:: PROBLEM TO SOLVE ::
Across the records that follow, count each line holding "will", and write only the total.

:: DATA SUPPLIED ::
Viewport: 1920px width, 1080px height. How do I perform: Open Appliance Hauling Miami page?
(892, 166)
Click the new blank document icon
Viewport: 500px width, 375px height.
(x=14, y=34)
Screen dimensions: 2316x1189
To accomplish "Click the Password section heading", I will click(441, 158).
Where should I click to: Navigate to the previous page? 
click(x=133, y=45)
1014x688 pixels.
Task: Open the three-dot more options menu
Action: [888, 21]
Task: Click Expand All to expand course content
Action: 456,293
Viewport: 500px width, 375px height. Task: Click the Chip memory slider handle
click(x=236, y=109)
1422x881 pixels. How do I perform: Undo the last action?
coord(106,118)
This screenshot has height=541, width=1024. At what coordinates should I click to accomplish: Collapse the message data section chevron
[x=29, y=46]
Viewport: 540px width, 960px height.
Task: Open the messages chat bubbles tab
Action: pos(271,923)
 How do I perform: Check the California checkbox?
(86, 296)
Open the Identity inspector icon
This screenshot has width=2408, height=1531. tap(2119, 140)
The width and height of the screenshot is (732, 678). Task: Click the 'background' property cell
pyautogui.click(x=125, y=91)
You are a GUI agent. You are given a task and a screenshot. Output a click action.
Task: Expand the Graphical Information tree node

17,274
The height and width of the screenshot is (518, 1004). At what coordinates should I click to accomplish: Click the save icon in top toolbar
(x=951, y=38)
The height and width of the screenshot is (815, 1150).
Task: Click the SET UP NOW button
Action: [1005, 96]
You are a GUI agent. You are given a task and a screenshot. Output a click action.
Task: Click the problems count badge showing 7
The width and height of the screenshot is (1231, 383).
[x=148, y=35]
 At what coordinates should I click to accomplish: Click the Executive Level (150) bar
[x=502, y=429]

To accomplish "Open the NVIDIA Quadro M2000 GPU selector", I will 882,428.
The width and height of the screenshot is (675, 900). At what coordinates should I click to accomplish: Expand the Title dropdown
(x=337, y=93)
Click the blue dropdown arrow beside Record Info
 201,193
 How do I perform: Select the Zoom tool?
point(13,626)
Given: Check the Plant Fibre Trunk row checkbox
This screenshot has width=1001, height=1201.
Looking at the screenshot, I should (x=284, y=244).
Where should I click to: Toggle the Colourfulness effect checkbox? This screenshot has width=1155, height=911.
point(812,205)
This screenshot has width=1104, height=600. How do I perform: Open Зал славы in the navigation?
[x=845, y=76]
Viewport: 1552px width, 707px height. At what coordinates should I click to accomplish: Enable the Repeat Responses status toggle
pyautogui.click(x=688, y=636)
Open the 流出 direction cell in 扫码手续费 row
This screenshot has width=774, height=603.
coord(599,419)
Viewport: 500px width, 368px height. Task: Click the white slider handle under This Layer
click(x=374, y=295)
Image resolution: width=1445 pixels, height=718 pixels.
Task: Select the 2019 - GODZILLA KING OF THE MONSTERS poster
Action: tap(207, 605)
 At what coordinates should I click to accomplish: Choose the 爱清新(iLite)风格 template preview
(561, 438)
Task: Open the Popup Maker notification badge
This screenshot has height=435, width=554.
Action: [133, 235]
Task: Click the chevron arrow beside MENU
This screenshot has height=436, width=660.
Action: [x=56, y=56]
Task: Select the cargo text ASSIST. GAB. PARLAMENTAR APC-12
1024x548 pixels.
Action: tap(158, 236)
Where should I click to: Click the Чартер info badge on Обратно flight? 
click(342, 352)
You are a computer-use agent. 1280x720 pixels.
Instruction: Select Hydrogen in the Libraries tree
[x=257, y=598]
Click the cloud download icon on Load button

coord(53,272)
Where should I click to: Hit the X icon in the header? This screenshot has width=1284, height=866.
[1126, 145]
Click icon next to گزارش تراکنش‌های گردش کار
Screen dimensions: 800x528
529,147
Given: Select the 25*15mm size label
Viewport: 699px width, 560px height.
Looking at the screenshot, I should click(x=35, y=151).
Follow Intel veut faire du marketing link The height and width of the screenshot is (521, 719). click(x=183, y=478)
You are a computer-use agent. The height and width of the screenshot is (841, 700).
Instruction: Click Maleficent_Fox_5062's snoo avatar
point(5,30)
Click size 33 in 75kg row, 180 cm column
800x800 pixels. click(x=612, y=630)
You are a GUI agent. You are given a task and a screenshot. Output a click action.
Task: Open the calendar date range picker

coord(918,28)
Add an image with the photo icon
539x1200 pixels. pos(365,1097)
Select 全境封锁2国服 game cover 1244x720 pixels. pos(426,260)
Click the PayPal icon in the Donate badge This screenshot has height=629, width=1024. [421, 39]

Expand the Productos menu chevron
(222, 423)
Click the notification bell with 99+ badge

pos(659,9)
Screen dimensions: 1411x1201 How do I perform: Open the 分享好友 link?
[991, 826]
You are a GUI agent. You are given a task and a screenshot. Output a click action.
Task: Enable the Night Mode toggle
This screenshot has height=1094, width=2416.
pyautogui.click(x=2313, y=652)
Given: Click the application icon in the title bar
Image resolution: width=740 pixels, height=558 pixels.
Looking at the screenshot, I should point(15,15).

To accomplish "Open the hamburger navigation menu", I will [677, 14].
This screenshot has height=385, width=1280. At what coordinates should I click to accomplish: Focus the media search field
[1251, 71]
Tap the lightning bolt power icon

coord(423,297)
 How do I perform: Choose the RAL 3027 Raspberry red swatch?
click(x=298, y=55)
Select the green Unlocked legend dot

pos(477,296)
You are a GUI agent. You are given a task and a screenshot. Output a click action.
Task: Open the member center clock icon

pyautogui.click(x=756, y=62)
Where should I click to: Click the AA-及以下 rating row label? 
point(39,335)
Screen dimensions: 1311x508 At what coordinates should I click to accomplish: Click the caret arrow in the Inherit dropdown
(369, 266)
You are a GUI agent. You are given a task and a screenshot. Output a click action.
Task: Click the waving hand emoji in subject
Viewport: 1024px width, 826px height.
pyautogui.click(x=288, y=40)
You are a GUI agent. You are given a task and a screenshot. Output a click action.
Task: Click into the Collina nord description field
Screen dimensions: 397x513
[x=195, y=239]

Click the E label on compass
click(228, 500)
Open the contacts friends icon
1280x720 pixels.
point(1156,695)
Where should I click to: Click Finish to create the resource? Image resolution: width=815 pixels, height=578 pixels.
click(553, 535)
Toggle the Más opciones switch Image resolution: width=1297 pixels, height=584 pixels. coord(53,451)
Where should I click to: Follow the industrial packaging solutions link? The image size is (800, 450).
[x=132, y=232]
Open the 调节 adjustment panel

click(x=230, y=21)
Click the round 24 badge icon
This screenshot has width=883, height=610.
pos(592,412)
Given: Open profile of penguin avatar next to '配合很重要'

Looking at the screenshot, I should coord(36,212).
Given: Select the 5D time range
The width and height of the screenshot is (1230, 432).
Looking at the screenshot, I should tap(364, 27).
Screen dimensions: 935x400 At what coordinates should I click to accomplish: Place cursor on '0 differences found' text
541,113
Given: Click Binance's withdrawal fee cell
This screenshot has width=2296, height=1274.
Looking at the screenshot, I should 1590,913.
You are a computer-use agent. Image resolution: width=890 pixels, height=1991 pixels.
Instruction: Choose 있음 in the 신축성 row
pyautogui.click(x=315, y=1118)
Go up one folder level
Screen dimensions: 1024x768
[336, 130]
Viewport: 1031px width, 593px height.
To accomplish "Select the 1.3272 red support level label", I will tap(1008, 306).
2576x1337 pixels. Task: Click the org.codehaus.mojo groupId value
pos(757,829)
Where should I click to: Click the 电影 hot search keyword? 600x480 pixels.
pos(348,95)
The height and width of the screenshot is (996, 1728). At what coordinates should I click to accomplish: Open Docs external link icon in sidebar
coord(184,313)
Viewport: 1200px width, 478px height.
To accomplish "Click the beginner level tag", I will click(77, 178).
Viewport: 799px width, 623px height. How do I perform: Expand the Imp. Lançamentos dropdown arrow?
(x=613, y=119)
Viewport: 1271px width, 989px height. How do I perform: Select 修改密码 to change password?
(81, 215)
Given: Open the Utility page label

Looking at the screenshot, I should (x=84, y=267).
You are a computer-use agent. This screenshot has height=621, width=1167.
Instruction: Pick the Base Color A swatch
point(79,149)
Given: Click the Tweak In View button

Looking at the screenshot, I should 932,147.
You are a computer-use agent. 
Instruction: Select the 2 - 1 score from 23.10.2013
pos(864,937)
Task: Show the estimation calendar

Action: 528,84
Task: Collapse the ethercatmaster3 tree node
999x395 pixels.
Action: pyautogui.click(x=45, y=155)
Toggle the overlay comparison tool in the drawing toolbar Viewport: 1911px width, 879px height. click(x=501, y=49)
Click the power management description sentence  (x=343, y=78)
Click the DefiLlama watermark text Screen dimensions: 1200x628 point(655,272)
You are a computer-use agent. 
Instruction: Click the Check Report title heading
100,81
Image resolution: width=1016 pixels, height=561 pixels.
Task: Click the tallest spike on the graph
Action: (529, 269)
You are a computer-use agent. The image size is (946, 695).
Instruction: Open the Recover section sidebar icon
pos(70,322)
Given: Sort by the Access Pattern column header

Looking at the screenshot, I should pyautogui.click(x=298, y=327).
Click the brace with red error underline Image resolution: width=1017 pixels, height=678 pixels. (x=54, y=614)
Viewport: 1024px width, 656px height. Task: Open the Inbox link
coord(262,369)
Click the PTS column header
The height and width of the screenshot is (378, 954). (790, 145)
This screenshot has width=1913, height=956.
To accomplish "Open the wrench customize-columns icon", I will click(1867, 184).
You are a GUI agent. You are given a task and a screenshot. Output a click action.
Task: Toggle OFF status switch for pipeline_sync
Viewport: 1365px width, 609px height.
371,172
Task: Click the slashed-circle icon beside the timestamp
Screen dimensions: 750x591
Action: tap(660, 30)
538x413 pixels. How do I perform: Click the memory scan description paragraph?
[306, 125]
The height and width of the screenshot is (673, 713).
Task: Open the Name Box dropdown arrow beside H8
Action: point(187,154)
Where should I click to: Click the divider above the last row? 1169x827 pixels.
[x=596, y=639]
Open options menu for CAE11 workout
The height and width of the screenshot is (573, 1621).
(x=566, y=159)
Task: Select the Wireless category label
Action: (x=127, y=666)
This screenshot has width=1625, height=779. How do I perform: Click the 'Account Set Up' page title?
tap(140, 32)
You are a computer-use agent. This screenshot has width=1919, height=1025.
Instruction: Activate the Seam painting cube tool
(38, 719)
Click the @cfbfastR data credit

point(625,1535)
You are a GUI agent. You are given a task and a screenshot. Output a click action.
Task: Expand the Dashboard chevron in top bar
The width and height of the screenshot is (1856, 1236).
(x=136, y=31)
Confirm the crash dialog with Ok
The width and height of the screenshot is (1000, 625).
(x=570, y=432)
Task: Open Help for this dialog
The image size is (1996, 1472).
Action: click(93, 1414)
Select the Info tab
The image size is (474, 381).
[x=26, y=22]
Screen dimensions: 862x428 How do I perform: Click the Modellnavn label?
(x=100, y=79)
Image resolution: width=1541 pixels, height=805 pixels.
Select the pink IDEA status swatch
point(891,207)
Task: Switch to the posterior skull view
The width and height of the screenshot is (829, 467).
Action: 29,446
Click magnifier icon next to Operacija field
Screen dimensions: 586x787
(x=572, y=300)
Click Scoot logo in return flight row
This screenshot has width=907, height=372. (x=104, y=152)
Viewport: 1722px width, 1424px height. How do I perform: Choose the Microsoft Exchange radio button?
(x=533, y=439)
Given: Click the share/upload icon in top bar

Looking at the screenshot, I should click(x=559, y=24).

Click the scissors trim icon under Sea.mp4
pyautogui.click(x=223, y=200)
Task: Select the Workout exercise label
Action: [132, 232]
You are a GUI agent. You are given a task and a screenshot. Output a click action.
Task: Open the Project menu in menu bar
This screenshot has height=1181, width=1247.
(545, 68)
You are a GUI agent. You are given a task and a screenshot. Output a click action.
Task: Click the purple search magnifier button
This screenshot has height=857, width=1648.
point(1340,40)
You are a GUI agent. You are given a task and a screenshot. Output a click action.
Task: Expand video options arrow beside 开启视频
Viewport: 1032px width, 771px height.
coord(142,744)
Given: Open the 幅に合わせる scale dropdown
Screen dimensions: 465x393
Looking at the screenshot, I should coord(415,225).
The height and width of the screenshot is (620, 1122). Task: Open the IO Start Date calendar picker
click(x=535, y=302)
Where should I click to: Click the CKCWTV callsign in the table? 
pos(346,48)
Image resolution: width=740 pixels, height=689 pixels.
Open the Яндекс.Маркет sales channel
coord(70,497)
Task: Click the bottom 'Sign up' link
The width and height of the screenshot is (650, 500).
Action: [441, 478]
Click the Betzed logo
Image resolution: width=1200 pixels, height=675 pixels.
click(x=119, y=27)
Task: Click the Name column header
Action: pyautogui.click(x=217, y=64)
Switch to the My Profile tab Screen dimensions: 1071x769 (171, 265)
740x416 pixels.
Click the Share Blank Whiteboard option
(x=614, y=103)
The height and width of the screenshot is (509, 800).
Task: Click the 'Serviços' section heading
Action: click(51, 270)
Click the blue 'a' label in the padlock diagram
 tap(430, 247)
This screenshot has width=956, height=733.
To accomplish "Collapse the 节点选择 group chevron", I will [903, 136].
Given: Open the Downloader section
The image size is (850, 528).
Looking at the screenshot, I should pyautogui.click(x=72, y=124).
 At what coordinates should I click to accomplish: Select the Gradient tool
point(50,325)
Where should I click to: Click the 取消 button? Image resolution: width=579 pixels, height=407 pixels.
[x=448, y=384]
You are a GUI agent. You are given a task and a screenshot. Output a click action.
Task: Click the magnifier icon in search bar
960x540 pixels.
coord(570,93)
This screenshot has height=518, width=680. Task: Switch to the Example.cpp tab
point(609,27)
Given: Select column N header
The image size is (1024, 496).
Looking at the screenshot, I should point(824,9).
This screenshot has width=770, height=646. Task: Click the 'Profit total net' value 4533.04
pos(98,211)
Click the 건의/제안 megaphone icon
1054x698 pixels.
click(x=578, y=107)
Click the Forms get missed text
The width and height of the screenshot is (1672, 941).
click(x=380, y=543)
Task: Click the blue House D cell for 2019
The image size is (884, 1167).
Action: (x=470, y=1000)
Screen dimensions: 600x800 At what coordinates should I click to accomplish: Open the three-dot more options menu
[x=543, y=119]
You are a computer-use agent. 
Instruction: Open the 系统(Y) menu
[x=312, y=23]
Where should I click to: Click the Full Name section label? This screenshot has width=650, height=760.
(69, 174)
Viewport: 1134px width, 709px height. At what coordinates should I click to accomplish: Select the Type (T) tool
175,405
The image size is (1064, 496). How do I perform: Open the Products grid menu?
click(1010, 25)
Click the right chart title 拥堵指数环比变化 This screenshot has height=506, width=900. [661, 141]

:: RESPONSE TO THE TASK ::
7